◆ REQUEST ◆
Report how many lines of the items below contain the string "image", matching case exactly. Give only the number.

*** GIVEN DATA ***

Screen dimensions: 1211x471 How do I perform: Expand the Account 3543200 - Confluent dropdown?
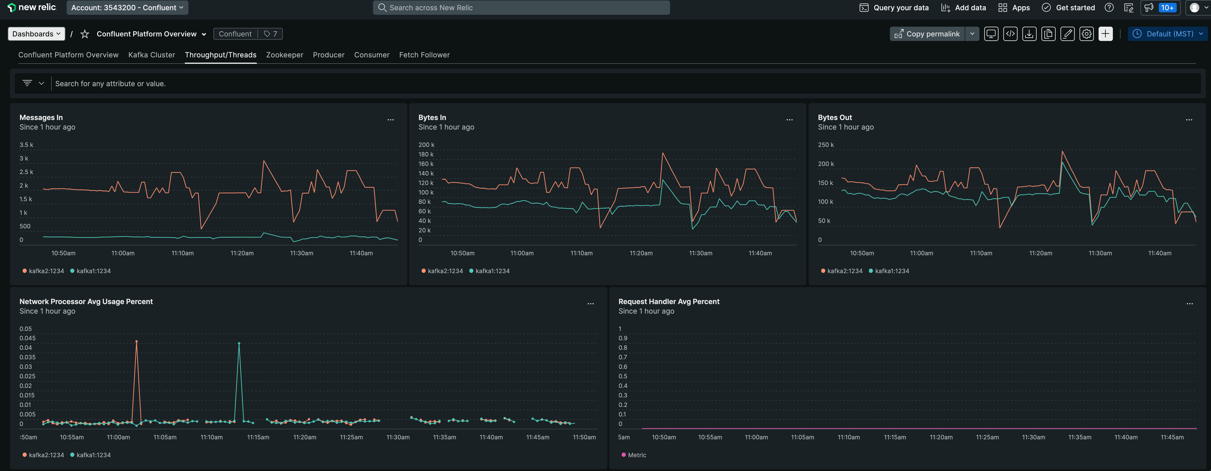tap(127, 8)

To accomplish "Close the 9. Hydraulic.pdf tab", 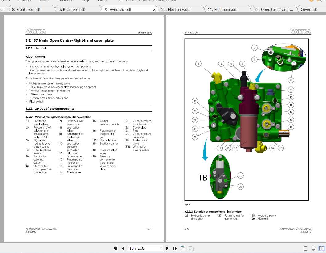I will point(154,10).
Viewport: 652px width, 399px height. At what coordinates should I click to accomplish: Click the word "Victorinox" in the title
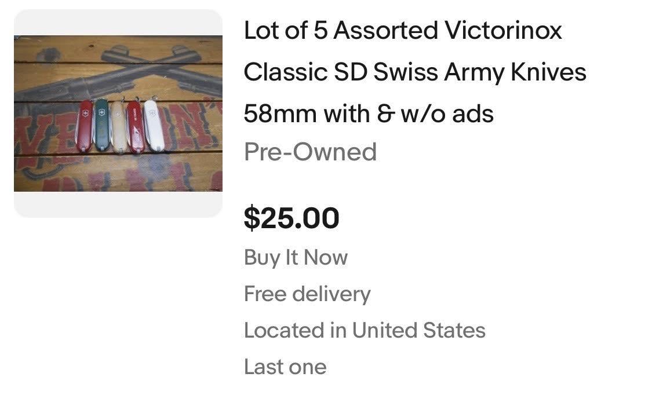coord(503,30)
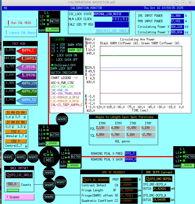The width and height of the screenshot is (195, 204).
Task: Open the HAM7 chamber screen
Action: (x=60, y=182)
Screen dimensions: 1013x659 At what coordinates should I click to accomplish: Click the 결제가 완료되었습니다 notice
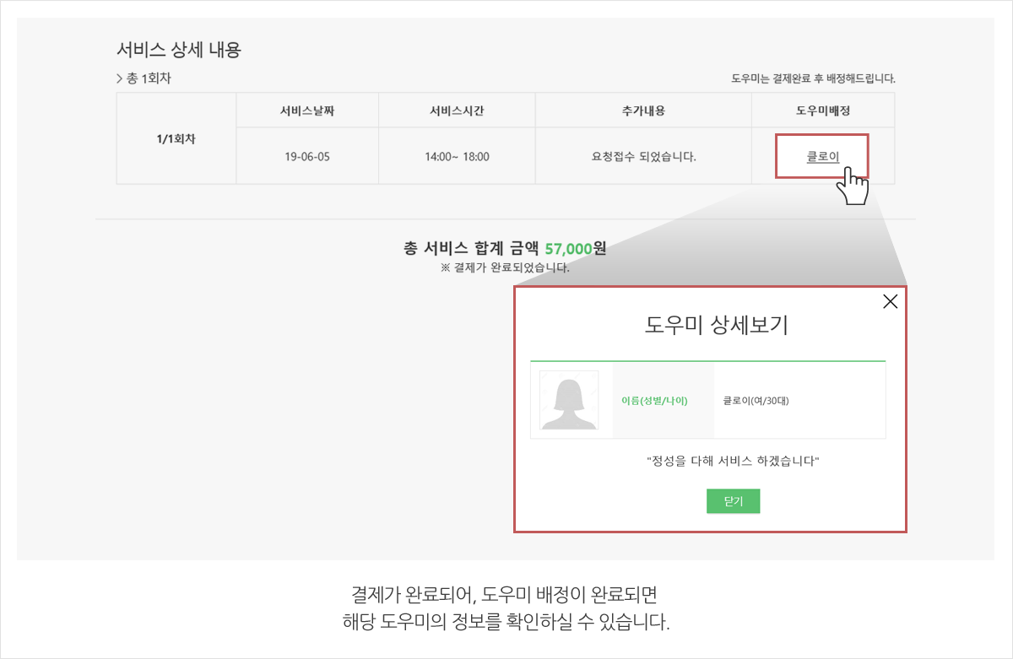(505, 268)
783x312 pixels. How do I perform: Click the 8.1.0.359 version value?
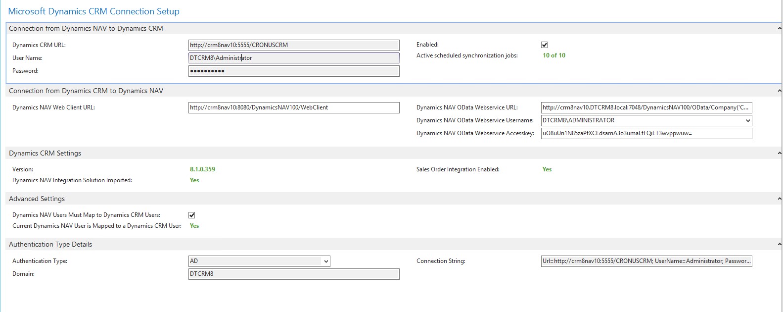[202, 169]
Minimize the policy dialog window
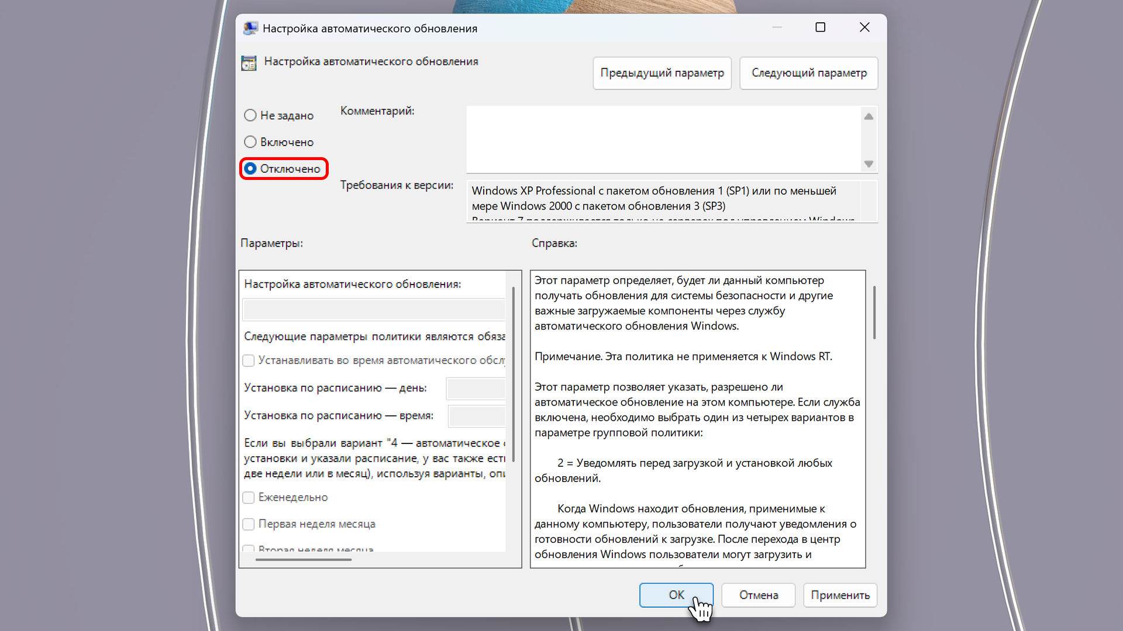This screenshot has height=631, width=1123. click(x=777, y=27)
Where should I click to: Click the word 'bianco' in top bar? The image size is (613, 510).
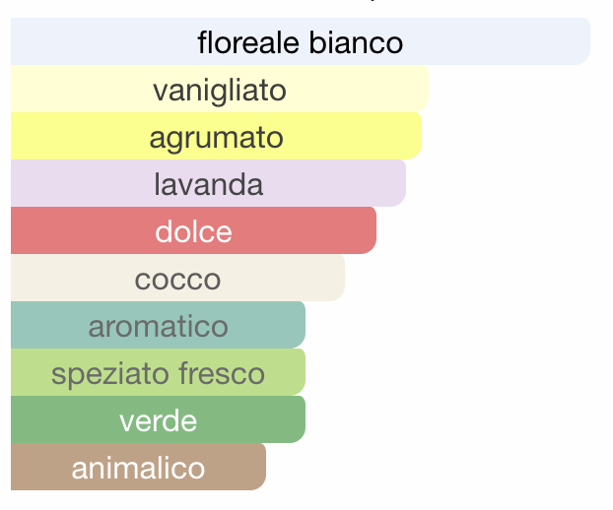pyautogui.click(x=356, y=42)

***
*** GIVEN DATA ***

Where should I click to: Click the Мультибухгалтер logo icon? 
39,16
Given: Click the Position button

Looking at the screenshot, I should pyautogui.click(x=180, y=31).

***
*** GIVEN DATA ***

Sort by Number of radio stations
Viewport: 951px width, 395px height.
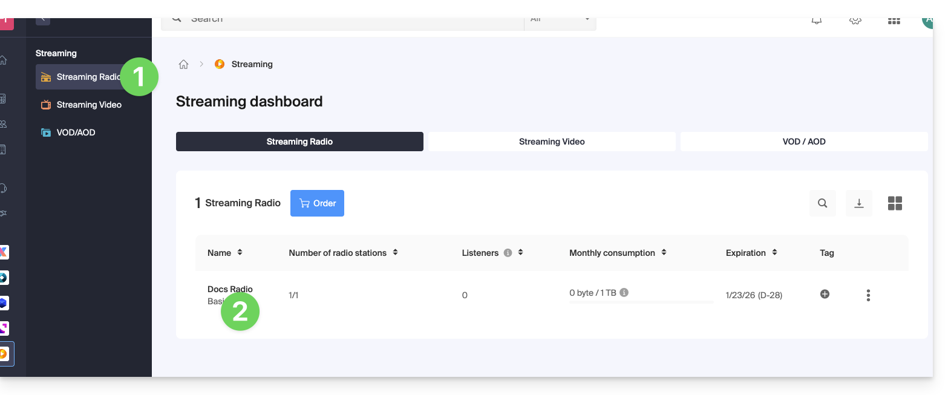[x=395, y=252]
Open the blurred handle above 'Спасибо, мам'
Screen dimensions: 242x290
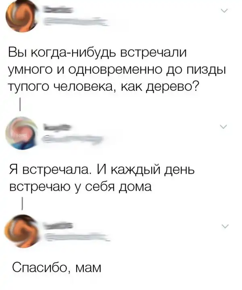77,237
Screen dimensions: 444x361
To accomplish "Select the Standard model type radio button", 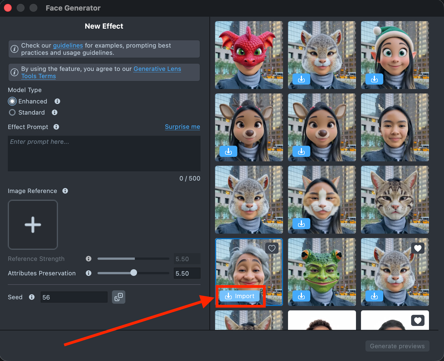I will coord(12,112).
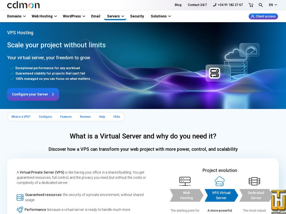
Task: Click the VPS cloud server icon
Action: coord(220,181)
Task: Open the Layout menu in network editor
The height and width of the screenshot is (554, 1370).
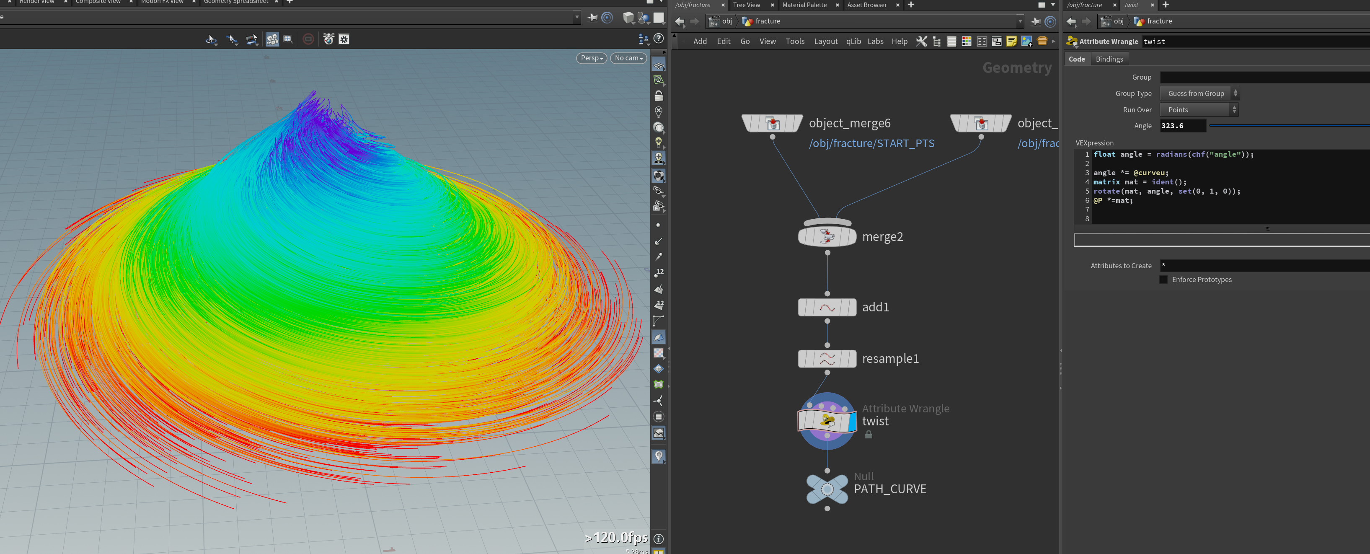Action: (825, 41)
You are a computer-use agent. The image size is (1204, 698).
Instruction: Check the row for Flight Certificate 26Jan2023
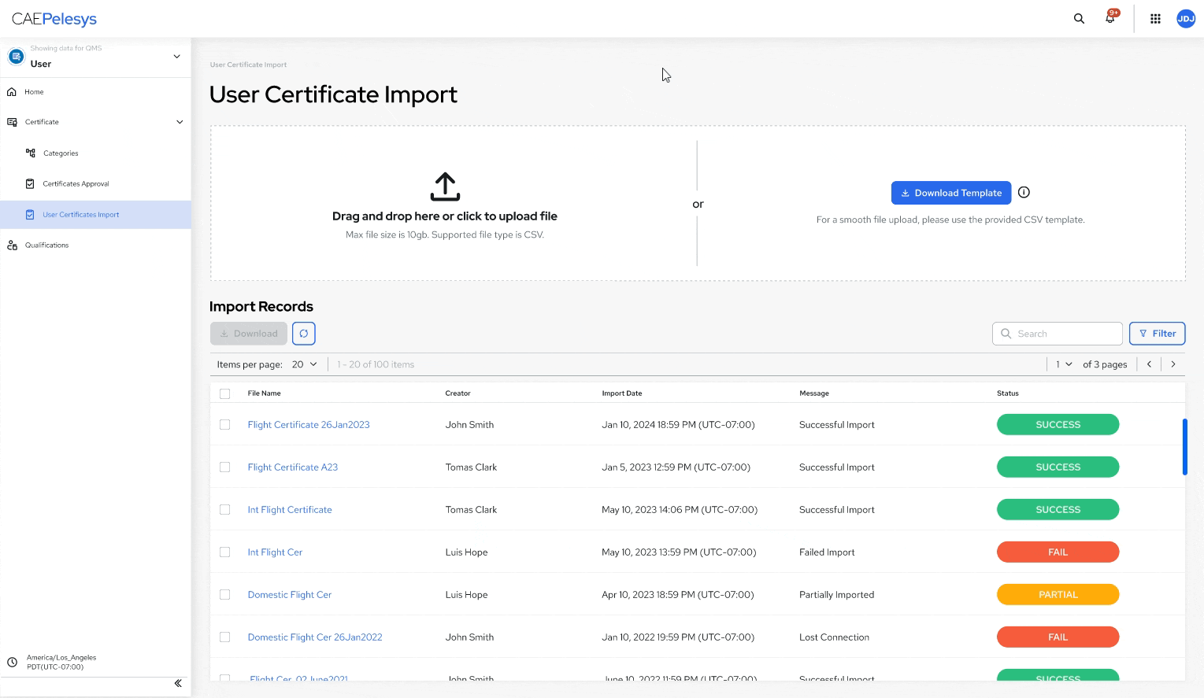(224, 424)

***

◆ EXERCISE OUTPUT ◆
2